On getting on the road out of the shop I saw an immediate improvement in operation. The battery did not slump down on acceleration and when we hit the highway the battery climbed steadily from 1/3 to 2/3 on a combination of ICE operation and regeneration. When we turned around to head back to the shop I floored the accelerator and quickly ran up to 60 MPH. This was a test to see if the battery was "stiffer" than the old battery. It was, the battery did not show any change on the in dash metering.

On returning to the shop I paid the $2132.50 bill, which included the new battery, installation, and taxes. I then reset the onboard computer to zero miles and zero mpg so I could monitor my performance on the trip home. The results are in the photo attached to this posting. The display shows 56.2 MPG on the return trip while the trip to Livingston was only 42 MPG.

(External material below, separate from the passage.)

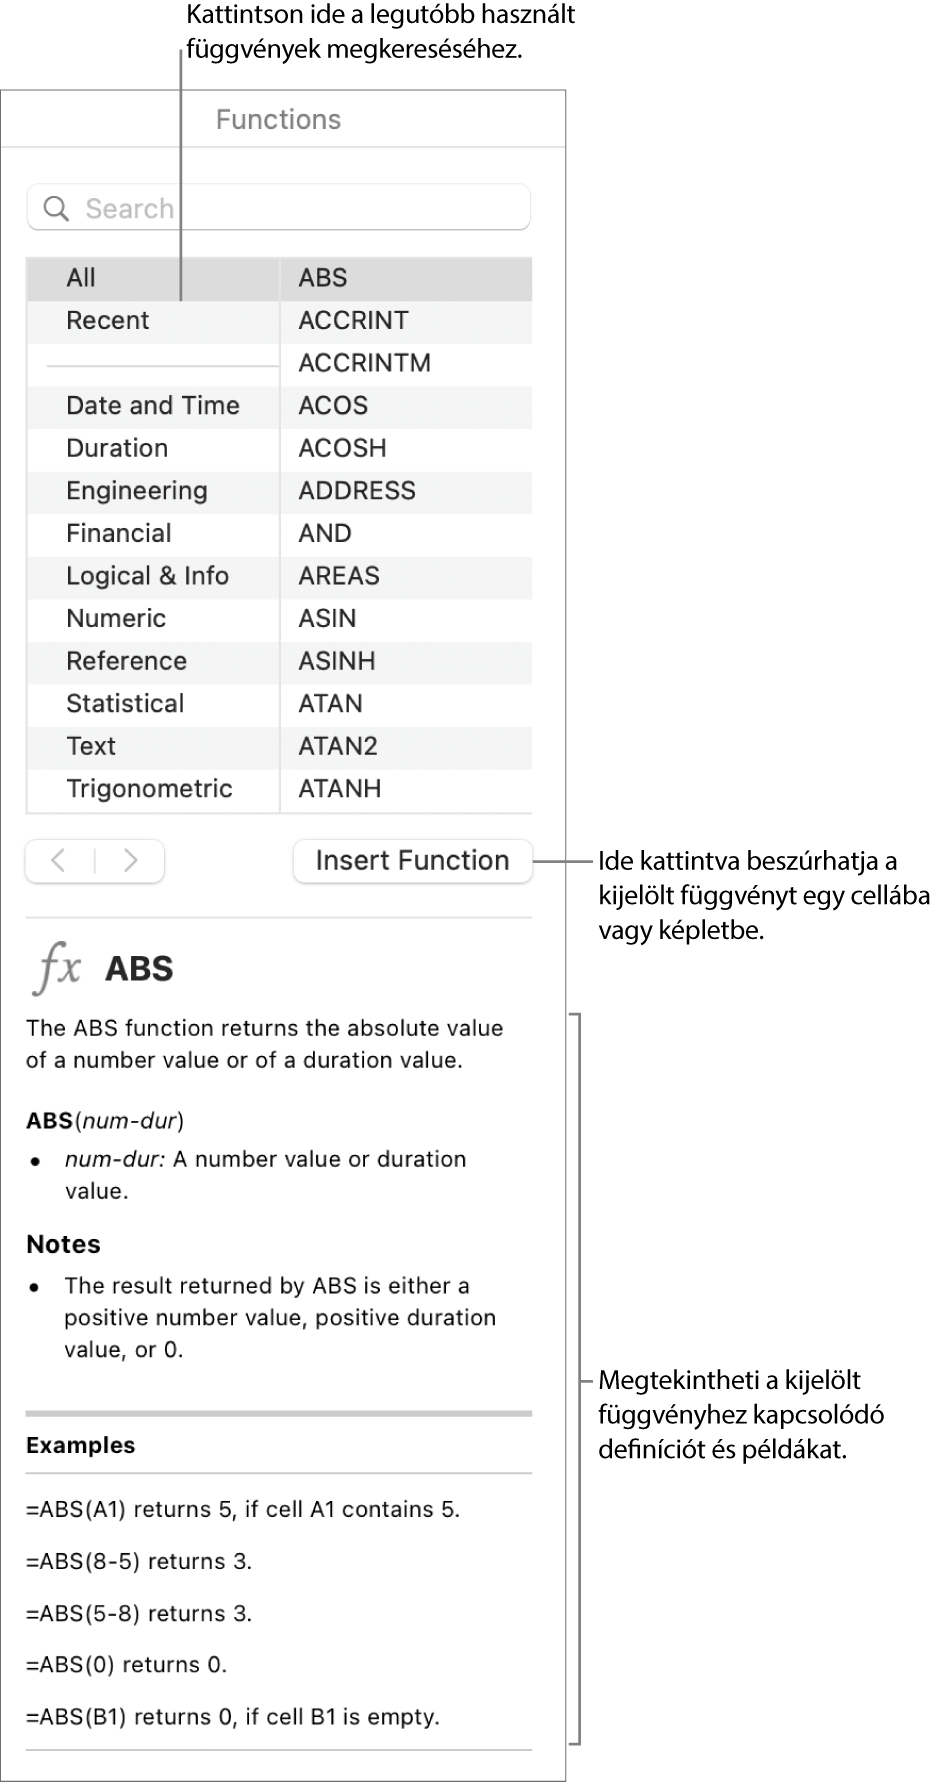Screen dimensions: 934x1782
Task: Select the Duration category
Action: [x=117, y=448]
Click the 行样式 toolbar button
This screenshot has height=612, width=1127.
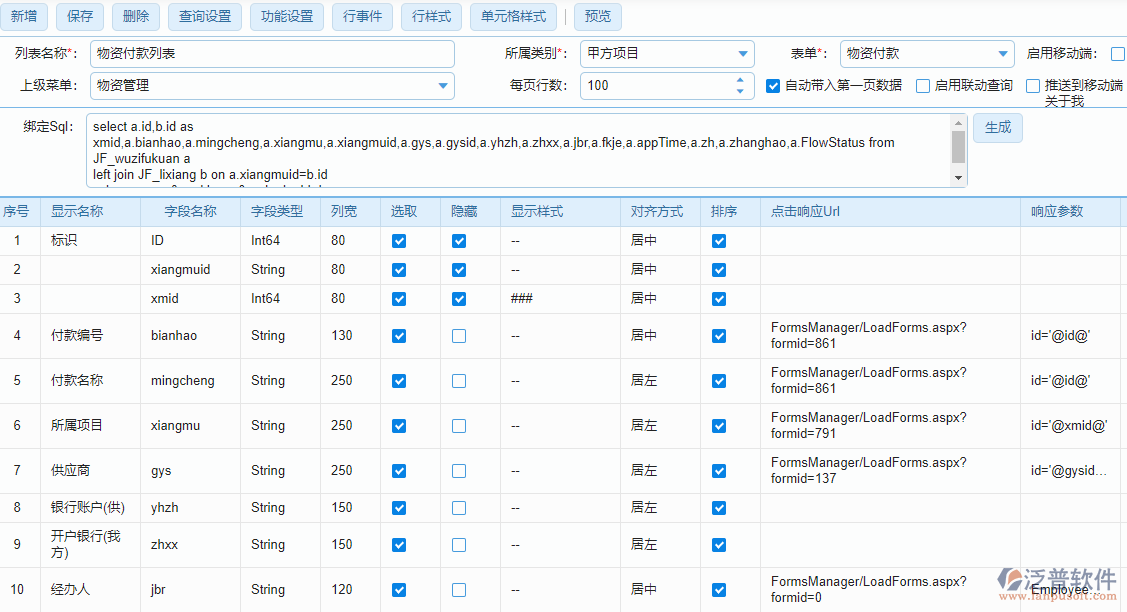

It is worth noting the best millage I got when the car was brand new was 54 MPG.

So for the price of a new Green Tec battery installed by a nice, knowledgable professional who listens to Neil DeGrasse Tyson podcasts I have a Prius that is preforming like a new car.

Considering that the only other work the car has required in 13 years has been one replacement of brake pads and oil changes the cost of ownership for a Prius makes the investment in a battery, that I will probably get another 13 years out of, a win.

If you have a Prius that is showing the signs of battery fatigue I highly recommend Green Tec Auto. Tell Amir I sent you and he may play Neil DeGrasse Tyson for you as well.